Could you set down exactly the lines of the data below, starting at the one that holds "The image size is (500, 420)." and ending at the one that holds "Given: Open Start Job Search from the navbar", both included, and only those?

Data for this task section start

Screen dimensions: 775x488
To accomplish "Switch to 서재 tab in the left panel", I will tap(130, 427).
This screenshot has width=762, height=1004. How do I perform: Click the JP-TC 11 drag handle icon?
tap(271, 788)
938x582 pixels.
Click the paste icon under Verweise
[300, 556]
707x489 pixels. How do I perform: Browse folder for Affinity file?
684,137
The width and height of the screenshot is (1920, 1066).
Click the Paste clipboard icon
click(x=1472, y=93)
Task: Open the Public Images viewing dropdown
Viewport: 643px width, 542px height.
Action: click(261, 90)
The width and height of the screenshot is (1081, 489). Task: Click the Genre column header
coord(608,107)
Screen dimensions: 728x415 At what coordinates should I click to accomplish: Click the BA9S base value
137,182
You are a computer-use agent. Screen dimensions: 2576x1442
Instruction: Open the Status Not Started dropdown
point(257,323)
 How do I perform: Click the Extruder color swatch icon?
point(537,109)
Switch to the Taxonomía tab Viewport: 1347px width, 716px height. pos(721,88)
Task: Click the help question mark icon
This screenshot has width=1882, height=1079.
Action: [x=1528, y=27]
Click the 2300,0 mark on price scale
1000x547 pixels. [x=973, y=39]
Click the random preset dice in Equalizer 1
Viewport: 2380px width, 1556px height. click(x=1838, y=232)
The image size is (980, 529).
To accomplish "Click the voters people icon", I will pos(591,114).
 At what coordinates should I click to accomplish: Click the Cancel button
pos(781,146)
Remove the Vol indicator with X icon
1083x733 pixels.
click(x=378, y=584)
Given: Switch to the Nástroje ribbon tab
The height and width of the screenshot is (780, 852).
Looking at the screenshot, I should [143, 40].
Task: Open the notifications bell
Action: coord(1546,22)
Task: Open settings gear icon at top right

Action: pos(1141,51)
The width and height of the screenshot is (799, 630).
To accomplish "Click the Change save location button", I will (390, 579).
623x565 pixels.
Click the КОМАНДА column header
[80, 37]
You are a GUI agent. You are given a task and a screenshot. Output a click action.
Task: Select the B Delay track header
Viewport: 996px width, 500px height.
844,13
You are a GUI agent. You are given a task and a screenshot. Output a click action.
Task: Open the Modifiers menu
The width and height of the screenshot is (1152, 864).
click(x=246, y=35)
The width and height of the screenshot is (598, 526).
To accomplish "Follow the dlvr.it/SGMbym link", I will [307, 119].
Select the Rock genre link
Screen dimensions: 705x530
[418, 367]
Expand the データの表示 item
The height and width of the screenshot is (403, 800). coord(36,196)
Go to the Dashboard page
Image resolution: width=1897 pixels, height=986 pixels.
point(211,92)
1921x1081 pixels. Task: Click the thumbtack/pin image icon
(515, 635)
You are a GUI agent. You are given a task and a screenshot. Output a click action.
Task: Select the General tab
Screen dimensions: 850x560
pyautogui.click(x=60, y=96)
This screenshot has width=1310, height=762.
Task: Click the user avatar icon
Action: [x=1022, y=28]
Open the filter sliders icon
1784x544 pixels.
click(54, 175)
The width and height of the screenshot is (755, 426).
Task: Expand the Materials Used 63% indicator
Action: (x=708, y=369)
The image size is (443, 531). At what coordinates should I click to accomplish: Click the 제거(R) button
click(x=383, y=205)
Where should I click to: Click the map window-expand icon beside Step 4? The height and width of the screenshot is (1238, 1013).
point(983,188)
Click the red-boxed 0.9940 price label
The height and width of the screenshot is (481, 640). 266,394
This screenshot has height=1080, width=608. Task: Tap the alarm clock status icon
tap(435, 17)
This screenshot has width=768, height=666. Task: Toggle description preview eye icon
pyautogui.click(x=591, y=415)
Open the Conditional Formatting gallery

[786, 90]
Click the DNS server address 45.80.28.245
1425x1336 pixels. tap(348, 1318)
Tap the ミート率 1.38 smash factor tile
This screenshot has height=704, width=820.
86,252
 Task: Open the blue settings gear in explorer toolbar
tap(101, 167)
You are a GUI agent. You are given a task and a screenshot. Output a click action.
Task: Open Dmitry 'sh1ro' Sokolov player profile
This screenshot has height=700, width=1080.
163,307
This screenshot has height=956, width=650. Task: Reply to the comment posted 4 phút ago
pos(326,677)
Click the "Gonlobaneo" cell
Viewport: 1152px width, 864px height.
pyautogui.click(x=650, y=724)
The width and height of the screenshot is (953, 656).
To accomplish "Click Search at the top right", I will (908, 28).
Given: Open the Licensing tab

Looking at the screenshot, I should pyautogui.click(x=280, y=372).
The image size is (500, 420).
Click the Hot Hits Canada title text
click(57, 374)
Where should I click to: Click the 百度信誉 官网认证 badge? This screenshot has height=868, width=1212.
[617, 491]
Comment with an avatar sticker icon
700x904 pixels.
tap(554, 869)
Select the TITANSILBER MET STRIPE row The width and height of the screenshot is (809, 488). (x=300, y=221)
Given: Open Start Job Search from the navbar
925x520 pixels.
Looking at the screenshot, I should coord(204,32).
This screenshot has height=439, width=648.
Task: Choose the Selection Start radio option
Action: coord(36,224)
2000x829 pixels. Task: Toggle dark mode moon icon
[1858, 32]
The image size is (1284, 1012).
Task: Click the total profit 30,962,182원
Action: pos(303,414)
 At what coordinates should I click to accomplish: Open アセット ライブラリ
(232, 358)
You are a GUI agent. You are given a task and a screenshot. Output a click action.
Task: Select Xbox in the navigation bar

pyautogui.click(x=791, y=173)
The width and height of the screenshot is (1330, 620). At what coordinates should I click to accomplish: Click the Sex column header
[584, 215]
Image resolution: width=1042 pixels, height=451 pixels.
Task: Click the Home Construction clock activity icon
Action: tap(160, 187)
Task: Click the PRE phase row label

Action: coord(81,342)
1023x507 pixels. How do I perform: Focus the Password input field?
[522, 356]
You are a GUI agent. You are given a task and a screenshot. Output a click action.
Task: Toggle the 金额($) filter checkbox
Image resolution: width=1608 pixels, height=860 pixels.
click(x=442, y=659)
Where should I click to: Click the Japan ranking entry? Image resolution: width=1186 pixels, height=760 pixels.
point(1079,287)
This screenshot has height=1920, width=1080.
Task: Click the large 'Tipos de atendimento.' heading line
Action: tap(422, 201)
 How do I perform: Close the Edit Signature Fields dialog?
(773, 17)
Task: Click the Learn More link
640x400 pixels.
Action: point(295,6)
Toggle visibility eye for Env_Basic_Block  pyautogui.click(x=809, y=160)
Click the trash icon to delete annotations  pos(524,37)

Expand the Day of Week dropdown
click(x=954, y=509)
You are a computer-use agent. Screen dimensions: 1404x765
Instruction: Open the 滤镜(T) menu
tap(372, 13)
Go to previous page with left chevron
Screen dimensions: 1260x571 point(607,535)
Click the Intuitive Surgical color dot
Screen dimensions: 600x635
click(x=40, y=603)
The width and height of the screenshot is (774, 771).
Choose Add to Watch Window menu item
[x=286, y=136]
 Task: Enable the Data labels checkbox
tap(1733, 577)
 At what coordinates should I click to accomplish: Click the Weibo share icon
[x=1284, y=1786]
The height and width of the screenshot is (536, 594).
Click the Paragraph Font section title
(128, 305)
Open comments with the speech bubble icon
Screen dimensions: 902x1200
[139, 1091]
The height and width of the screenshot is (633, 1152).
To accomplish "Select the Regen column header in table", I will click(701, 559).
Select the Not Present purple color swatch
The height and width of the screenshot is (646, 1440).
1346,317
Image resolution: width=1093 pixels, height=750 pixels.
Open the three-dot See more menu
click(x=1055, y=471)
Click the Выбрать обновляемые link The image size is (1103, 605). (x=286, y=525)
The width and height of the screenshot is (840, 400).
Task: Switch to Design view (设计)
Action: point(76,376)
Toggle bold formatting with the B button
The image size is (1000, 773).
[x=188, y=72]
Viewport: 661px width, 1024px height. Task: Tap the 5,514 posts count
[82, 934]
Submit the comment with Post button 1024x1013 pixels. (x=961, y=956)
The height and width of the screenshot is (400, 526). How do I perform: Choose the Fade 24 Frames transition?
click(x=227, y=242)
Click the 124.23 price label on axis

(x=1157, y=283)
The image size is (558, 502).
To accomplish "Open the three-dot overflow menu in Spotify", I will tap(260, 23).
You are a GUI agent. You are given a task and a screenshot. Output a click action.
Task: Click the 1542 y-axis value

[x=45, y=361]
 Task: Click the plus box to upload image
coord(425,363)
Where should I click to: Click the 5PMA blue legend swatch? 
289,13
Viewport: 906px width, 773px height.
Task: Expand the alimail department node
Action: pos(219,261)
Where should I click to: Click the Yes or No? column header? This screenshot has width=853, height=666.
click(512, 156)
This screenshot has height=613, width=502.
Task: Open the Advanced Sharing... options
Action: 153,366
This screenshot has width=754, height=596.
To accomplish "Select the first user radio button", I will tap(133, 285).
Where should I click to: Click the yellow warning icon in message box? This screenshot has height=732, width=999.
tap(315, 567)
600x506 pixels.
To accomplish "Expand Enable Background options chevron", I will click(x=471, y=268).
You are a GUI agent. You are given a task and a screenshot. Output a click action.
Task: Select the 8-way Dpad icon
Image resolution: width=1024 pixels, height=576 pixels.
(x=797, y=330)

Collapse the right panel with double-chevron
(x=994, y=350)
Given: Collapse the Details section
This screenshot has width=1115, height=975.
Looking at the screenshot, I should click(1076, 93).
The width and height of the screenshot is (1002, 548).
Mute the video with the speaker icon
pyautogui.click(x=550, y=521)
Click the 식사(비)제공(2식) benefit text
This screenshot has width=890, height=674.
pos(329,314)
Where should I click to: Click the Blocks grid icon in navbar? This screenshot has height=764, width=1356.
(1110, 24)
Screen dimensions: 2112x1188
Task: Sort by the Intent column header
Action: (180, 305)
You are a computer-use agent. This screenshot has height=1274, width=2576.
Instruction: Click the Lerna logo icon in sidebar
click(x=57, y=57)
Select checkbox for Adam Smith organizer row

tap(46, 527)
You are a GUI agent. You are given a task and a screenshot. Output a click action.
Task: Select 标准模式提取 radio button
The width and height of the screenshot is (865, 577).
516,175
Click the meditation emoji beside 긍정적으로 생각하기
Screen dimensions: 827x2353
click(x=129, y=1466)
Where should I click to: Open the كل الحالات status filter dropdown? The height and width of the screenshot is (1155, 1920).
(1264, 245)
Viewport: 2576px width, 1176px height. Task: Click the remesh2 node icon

Data for this task section end

_Output for this task_:
The image size is (500, 420).
Click the Hot Hits Canada title text
click(57, 374)
Where should I click to: Click the 百度信誉 官网认证 badge? This screenshot has height=868, width=1212.
[617, 491]
Comment with an avatar sticker icon
700x904 pixels.
tap(554, 869)
Select the TITANSILBER MET STRIPE row The width and height of the screenshot is (809, 488). (x=300, y=221)
Given: Open Start Job Search from the navbar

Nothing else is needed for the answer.